(Stored records)
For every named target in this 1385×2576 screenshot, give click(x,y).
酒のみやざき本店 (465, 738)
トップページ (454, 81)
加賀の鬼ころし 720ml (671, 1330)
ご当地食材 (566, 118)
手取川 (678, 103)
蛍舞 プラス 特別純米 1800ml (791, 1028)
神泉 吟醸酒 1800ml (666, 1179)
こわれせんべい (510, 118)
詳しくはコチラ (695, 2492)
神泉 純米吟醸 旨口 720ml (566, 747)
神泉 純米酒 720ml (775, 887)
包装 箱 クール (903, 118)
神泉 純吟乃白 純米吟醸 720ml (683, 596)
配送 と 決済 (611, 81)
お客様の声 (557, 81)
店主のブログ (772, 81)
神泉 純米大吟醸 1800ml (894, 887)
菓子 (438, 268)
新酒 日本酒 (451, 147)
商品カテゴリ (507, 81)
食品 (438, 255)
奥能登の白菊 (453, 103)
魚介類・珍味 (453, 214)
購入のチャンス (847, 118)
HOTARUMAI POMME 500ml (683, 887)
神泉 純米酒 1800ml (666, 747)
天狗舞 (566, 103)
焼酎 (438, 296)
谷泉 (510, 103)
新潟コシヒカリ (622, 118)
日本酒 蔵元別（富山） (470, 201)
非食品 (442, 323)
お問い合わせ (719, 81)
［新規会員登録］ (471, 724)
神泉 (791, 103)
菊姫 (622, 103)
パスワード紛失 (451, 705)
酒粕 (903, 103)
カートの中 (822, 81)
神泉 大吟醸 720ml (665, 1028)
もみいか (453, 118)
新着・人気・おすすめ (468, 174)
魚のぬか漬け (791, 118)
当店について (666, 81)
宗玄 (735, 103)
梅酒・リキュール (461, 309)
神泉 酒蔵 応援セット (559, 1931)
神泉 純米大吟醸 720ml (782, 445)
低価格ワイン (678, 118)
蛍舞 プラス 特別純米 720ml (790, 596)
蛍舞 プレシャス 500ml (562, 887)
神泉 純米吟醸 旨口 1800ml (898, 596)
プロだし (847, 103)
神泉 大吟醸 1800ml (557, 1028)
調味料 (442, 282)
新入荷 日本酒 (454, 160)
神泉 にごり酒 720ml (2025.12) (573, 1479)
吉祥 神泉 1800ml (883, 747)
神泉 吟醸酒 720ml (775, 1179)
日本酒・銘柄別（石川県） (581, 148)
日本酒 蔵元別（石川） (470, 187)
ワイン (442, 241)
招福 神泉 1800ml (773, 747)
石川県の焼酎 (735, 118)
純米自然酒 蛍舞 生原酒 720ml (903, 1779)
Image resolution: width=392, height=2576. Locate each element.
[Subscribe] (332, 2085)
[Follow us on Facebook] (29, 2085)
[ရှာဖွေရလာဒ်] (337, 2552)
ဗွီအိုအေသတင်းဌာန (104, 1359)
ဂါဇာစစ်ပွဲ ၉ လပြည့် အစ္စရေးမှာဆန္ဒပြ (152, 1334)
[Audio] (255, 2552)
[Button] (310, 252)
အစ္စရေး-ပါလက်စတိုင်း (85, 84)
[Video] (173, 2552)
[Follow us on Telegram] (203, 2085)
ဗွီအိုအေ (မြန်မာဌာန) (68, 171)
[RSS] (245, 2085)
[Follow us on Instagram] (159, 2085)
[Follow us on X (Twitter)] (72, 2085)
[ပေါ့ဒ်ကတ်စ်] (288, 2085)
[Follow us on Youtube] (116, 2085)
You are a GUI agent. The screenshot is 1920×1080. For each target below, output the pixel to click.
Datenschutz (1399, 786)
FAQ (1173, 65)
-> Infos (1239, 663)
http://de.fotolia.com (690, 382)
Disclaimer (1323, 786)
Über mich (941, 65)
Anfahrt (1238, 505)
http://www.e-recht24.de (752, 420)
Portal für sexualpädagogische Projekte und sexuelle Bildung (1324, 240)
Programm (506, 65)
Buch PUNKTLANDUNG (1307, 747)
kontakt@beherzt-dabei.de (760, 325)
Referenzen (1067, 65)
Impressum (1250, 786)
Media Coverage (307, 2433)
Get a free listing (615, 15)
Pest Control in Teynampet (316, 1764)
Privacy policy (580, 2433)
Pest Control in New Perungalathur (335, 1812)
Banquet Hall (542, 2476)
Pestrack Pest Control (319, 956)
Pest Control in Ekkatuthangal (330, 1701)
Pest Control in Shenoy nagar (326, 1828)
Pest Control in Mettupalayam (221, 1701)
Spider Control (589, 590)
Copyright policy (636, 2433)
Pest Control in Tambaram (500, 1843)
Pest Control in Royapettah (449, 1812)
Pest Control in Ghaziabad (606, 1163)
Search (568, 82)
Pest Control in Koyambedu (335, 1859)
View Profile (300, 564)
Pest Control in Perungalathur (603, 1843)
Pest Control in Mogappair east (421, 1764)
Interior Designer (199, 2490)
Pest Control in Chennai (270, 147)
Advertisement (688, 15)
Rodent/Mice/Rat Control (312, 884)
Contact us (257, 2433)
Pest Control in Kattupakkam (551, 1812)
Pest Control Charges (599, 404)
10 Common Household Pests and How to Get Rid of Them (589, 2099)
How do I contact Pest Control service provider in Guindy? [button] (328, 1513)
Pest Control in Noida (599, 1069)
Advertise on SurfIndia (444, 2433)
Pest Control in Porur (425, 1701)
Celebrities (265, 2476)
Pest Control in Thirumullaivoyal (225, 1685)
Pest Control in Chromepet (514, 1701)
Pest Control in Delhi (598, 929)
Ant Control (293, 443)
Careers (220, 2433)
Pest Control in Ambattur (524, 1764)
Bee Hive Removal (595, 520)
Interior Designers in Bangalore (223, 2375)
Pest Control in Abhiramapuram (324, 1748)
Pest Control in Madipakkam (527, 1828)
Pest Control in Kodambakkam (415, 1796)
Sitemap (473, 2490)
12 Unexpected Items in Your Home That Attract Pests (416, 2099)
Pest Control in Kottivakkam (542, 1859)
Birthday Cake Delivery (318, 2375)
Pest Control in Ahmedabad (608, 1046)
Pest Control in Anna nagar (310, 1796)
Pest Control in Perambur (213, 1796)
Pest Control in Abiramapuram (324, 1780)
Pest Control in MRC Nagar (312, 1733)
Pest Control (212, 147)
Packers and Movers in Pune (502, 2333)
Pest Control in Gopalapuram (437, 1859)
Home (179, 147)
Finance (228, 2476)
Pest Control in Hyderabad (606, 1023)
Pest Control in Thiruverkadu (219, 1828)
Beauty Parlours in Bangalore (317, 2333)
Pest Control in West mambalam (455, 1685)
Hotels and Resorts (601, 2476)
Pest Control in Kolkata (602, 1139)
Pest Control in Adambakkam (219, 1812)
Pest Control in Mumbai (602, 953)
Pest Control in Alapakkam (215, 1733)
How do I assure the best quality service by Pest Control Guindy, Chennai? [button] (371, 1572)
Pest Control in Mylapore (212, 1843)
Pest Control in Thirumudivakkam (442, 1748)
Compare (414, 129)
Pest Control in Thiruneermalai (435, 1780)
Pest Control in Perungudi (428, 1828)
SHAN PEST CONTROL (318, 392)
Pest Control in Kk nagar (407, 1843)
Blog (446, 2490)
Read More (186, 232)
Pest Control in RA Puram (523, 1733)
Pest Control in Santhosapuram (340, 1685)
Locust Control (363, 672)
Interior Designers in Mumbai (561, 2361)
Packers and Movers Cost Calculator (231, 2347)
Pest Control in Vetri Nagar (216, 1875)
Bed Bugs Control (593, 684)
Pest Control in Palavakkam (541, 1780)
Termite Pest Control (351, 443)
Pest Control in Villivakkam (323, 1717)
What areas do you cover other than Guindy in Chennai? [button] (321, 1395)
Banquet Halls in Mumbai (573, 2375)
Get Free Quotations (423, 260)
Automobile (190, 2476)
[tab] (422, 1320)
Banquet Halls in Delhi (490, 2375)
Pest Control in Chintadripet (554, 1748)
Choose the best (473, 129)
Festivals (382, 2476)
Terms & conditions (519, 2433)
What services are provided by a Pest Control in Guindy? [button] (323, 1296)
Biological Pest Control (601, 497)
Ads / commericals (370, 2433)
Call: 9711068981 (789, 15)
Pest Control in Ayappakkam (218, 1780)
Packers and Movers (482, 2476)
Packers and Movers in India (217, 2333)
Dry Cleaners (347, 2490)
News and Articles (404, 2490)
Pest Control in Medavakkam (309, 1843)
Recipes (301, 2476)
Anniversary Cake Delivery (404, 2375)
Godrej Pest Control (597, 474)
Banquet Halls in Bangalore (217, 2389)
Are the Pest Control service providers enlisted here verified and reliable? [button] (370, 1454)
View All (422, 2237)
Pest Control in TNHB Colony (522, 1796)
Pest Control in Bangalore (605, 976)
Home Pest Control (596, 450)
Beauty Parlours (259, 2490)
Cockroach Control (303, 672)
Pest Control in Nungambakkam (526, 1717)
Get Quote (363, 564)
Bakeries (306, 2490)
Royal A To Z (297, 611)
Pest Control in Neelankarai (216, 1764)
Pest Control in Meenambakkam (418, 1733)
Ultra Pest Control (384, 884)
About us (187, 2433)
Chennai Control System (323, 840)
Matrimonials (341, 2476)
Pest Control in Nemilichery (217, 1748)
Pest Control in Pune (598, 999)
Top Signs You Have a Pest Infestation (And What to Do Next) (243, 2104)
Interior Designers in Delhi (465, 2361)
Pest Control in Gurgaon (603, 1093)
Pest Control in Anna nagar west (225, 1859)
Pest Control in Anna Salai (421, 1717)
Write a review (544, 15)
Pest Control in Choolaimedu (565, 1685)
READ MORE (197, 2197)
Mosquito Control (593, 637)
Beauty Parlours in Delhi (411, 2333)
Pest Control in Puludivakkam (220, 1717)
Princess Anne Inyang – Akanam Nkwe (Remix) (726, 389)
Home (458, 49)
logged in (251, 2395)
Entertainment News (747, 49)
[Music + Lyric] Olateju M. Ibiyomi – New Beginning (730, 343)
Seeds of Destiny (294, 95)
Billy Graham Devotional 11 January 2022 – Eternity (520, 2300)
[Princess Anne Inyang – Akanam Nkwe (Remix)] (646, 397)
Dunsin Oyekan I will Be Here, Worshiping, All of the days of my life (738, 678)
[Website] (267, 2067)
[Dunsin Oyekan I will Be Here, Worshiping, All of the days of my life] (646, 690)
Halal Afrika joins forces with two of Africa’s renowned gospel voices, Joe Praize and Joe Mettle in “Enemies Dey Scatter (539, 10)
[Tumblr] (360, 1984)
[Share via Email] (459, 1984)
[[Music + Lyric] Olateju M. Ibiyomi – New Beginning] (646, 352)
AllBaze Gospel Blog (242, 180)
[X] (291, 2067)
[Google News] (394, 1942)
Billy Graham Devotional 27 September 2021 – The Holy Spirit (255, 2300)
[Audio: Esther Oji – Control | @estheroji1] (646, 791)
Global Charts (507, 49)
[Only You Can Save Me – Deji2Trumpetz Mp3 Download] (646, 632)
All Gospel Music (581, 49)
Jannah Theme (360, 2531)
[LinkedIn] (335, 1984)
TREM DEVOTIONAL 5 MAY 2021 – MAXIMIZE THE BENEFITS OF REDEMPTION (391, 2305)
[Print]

Prompt:
In the entries above, restate word for word the lines between the one holding "購入のチャンス (847, 118)" and the one holding "宗玄 (735, 103)", inclusive, and nothing besides.

Solution to this task:
購入のチャンス (847, 118)
HOTARUMAI POMME 500ml (683, 887)
神泉 純米酒 1800ml (666, 747)
天狗舞 (566, 103)
焼酎 (438, 296)
谷泉 (510, 103)
新潟コシヒカリ (622, 118)
日本酒 蔵元別（富山） (470, 201)
非食品 (442, 323)
お問い合わせ (719, 81)
［新規会員登録］ (471, 724)
神泉 (791, 103)
菊姫 (622, 103)
パスワード紛失 (451, 705)
酒粕 (903, 103)
カートの中 (822, 81)
神泉 大吟醸 720ml (665, 1028)
もみいか (453, 118)
新着・人気・おすすめ (468, 174)
魚のぬか漬け (791, 118)
当店について (666, 81)
宗玄 (735, 103)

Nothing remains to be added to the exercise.